This section assumes you have some some familiarity with SQL.
Q provides a powerful dialect of SQL that is currently missing some features
but has other unique and powerful ones.
Note that the first line of SQL statements must be outdented and the
rest must be indented.
The basic syntax is:
select ..
by ..
from ..
where ..
As of this writing (July 2004), the from clause contains only one table,
but this does not prevent joins from happening, provided
they are foreign key joins.
To understand foreign keys, please consider the following example.
A publisher has many authors.
It holds author information in one table:
author(authorid, name, address) where authorid is the key.
Each author may have several books in print.

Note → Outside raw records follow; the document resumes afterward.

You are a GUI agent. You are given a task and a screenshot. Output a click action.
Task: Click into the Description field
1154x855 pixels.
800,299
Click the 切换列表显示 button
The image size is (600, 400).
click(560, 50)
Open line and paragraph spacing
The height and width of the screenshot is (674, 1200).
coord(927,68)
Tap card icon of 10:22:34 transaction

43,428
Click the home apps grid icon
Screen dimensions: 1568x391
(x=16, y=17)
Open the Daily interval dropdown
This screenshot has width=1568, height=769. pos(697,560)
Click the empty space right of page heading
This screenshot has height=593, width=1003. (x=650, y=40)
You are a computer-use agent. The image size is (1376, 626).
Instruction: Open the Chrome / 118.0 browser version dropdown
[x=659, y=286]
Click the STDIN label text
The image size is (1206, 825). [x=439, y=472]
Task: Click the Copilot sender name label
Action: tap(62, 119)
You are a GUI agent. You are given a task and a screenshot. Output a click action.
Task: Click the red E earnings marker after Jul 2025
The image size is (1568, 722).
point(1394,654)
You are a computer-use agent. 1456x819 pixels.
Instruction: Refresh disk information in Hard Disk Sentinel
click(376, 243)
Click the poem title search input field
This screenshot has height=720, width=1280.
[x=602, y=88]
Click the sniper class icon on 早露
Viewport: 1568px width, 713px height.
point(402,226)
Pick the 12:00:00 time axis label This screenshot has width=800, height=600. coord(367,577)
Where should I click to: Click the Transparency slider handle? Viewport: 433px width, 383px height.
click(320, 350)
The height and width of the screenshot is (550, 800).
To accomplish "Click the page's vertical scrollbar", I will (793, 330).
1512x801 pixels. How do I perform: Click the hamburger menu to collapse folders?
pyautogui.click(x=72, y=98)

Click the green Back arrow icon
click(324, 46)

book(bookid, authorid, ...) where bookid and authorid together are a key
(so that we can handle the case that a book has several authors
and that an author has written several books).
Now, the publisher wants to send notices, checks, reviews and other
good news about a book to its authors.
For this to be possible, every authorid in the book table must
have an entry in the author table. We say that
"author.authorid is a foreign key for book.authorid".
It's foreign because it's in another table and it's a key
because authorid is a key of the author table (i.e. no two rows
can have the same authorid).
With that understanding, we can present the following
script:
Examples N: Key tables
/ Unfortunately, this example must be loaded as a file.
/ So copy it to a file, say foo.q.
/ Be careful to keep the indentations.
/ First line must not be indented; others must be.; others must be.
/ Then type
/ q foo.q
/ Reason: indents don't work within the interactive window as of July 2004.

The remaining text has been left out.